The BNP infusions stimulated expression of a gene associated with “beiging” called UCP1 (for uncoupling protein 1). Beiging refers to the conversion of white fat cells into fat-burning “beige” cells. In brown and beige fat cells, UCP1 is a marker for thermogenesis, dissipation of excess fat (stored chemical energy) as heat.
“This is the first study suggesting that BNP infusion in humans can induce the signaling mechanisms that cause adipocyte (fat cell) thermogenesis and beiging,” the researchers stated.
“Our results suggest a role for BNP in adipose tissue beiging in humans, representing a unique mechanism from current FDA-approved therapies for obesity.”
BNP works by a different mechanism than other weight-loss drugs currently approved for the treatment of obesity. BNP belongs to a family of protein hormones called natriuretic peptides that dilate blood vessels and cause the kidneys to excrete more salt and water.

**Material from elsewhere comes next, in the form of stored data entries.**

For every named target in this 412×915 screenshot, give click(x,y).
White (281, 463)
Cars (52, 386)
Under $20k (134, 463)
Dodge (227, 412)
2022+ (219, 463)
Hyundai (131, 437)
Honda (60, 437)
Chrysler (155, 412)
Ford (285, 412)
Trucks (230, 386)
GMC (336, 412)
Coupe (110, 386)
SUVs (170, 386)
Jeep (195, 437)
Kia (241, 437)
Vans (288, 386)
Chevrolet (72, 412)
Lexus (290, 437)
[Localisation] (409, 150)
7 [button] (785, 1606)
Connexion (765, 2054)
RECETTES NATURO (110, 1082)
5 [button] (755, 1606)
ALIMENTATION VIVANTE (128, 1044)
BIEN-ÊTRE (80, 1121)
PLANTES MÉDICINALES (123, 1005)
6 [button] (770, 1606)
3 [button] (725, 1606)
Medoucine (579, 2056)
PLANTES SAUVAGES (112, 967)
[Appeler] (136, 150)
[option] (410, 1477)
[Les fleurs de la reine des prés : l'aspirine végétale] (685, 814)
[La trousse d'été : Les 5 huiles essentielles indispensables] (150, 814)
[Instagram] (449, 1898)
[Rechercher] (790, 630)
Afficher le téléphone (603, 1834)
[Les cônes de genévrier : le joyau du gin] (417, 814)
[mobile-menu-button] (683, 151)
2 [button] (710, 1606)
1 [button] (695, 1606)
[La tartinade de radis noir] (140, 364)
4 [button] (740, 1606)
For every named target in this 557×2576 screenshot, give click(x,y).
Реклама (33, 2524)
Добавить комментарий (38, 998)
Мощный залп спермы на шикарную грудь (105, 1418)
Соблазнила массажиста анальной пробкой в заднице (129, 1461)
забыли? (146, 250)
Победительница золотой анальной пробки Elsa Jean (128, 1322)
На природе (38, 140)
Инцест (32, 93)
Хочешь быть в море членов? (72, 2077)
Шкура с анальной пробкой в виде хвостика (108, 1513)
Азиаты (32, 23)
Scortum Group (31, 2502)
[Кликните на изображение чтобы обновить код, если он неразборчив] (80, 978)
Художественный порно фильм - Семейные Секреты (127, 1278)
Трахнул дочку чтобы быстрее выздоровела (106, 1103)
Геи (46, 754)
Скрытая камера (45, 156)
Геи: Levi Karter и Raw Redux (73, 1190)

Medications that augment the natriuretic peptide system are already on the market and are less expensive than the newer GLP-1 drugs. They include sacubitril/valsartan (marketed as Entresto, for heart failure) and phosphodiesterase inhibitors, which are prescribed for a wide range of conditions including erectile dysfunction and pulmonary arterial hypertension.
Some patients with obesity cannot take Ozempic, Mounjaro, or other GLP-1 receptor agonists for weight loss due to the expense (approximately $1,000 a month) or possible side effects, including nausea. Identifying other drugs for weight loss that work in different ways could potentially benefit patients, the VUMC researchers concluded.
The paper’s corresponding author, Ryan Ceddia, PhD, is a research instructor in the Division of Cardiovascular Medicine at VUMC.
The first author, Katherine Bachmann, MD, MSCI, is a former VUMC faculty member and staff physician/research scientist at the Nashville VA Medical Center, part of the U.S. Department of Veterans Affairs Tennessee Valley Healthcare System. She currently is a medical director at Amgen, which was not part of the study.
Other co-authors: Deepak Gupta, MD, MSCI, director of the Vanderbilt Translational and Clinical Cardiovascular Research Center; Sheila Collins, PhD, professor of Medicine at VUMC; and Thomas Wang, MD, former director of Cardiovascular Medicine at VUMC and current chair of Internal Medicine at UT Southwestern Medical Center in Dallas.
The study was supported by the VA Clinical Sciences Research and Development Program, National Institutes of Health grants UL1TR002243, R01HL145293, and T32DK007061, and the Vanderbilt Faculty Research Scholars program.